Protecting digital assets may begin with top technical products, but it doesn’t end there
Times were far simpler when Genesis and Taj Mahal were musicians. Today, they’re the respective names for an e-shop trading in stolen digital identities and a sophisticated APT framework designed for cyber espionage. With Germany’s independent AV-Test Security Report 2018/19 identifying 376,639 new malware samples per day – or 4.4 per second – in 2018, it’s time to move past the assumption that IT alone is responsible for combating the ever-increasing threats in our cyber environment.
“When people think about cybersecurity, they think of technology,” says Michael Silbernagel, cybersecurity professional with SysGen, a provider of fully managed IT services, cloud computing, cybersecurity and technology strategy for businesses based in Alberta and British Columbia. “The reality is that everyone in an organization is responsible for cybersecurity.”
The best approach, according to Gartner’s CIO Agenda for 2019, is a comprehensive strategic vision for dealing with cybersecurity threats. If the number of incidents isn’t enough incentive, consider the cost. Ponemon Institute’s 2018 Cost of a Data Breach Study: Global Overview pegged the average total cost of a data breach at $3.86 million, an increase of 6.4 percent from the previous year. It’s a particular problem for small businesses, many of which can’t weather the storm of a cyber attack.
“Most organizations expect cybersecurity threats to affect them at some point, yet they leave themselves vulnerable by investing more in reactive measures than in a comprehensive plan for prevention,” says Silbernagel, a Certified Information Systems Security Professional (CISSP), the gold standard for senior information security workers. “It’s only through a holistic approach that organizations can mitigate the heightened risk of cybersecurity threats and attacks.”
Unlike other managed service providers, SysGen focuses on more than technology maintenance and support. People, policy and technology are the three pillars in a fulsome approach that equips the company to keep their customers safe from cybersecurity attacks and protect company assets. People, for example, are the strength of an organization, but they can also be the greatest risk to cybersecurity. In a 2017 study of 5,000 businesses around the globe, Kaspersky Lab and B2B discovered that 52 percent of businesses believe that their people – whether through malice, carelessness, or insufficient training – are the weakest link. The top three concerns, according to this study, were employees using their mobile devices to share inappropriate data, employees losing their mobile devices, and employees using inappropriate IT resources.
“It all boils down to a lack of cybersecurity training,” says Silbernagel. “People are the first point of contact for malicious events and are constantly subjected to scams and tricks.”
It’s for that reason that SysGen offers training sessions and teaches clients’ employees to understand the signs of a cybersecurity attack before it occurs. And it’s no one-shot deal. SysGen trains people and then, with the client’s permission, tests them in several ways, such as conducting phishing campaigns to see if they’re following company policies. If there are any problems, the company remediates by assigning customized security awareness training modules and providing other support.
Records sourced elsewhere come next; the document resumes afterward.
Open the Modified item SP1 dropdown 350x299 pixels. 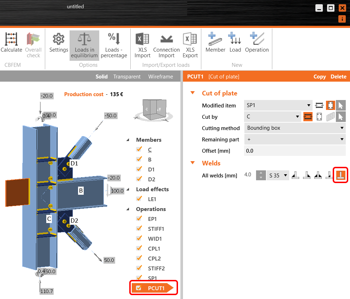tap(278, 105)
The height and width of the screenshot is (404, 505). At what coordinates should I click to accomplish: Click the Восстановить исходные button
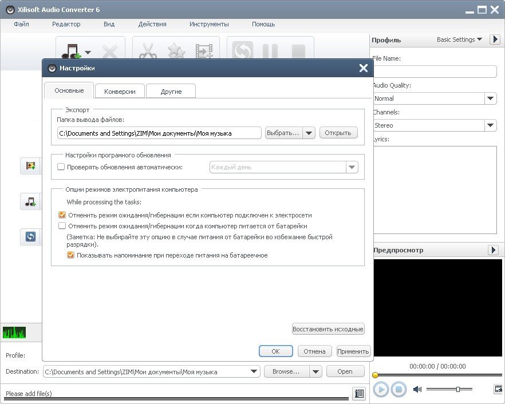(x=328, y=329)
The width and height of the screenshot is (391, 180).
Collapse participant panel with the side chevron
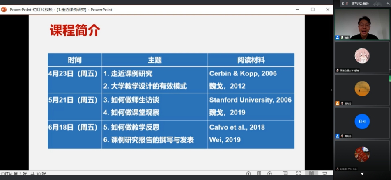[331, 90]
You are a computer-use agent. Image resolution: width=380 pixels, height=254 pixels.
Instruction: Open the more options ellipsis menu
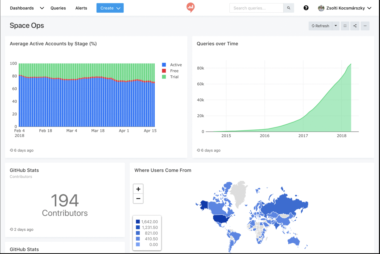[x=365, y=26]
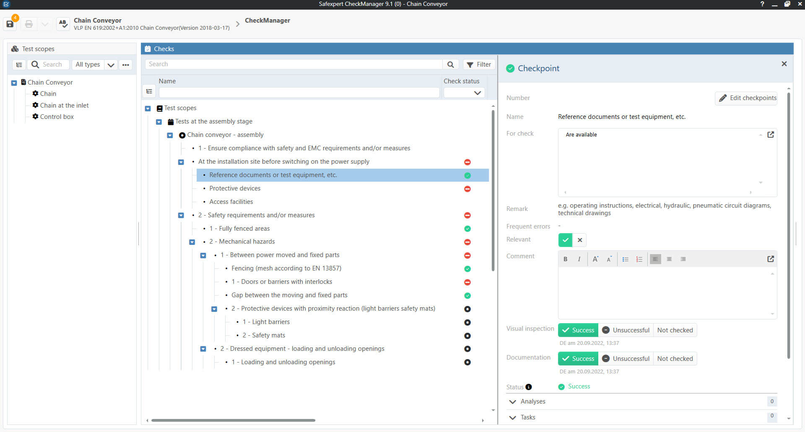
Task: Click the print icon in top toolbar
Action: pyautogui.click(x=29, y=24)
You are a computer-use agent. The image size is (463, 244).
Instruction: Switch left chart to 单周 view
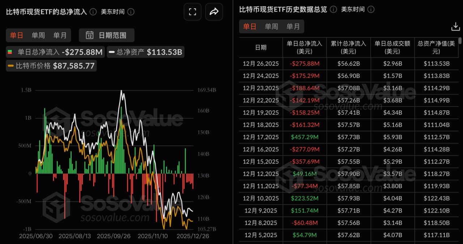click(x=38, y=35)
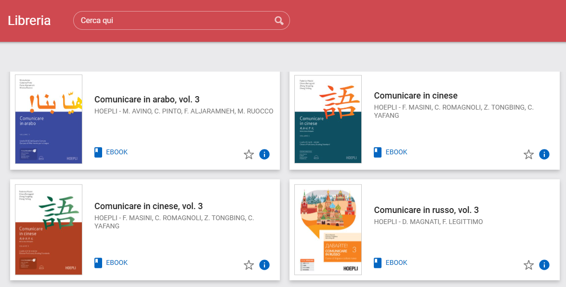Open info for Comunicare in cinese, vol. 3

tap(264, 265)
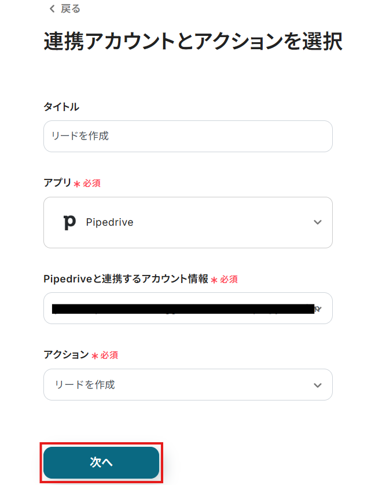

Policy, the second pillar of SysGen’s three-pronged cybersecurity approach, relates to creating a system of internal processes with stringent checks and balances. With a guaranteed response time of 30 minutes or less and 24/7 real-time alerts, SysGen can maintain a secure IT infrastructure. Regular health checks and security audits lead to the prompt identification of unauthorized software and ensure that the processes in place are up to the task.
“Data breaches are mitigated when employees have clear procedures to follow and multiple safeguards in place,” says Silbernagel. “But keep in mind that policies only work if people understand them. Educating technology users and building awareness at the executive level are critical to shaping behaviours that promote a secure IT environment.”
SysGen’s third pillar, technology, relies on hardware and software working together to guard against attacks, so it’s incumbent on the company to offer the latest and best in anti-virus software, anti-malware software, spam filtering, and web filtering to predict data theft and malware. For example, SysGen offers its Enhanced Security Solution (ESS) that packages comprehensive security training and all of the above software offerings as a single service to protect against cybersecurity attacks.
Recognizing the importance of cybersecurity protection for organizations of all sizes and needs, SysGen is working on a tiered cybersecurity service offering to launch in 2020 that will offer various cybersecurity protections at different price points.
A 2018 blog for Ascension Global Technology describes a holistic approach to cybersecurity as an integral part of the digital transformation journey and advises organizations to consider more than technology in their mission to detect, prevent, and correct cybersecurity vulnerabilities. To draw a musical comparison, having the best cybersecurity technology is much like Genesis and TajMahal having the best electric guitars. Plugging them in and turning them on is just not enough.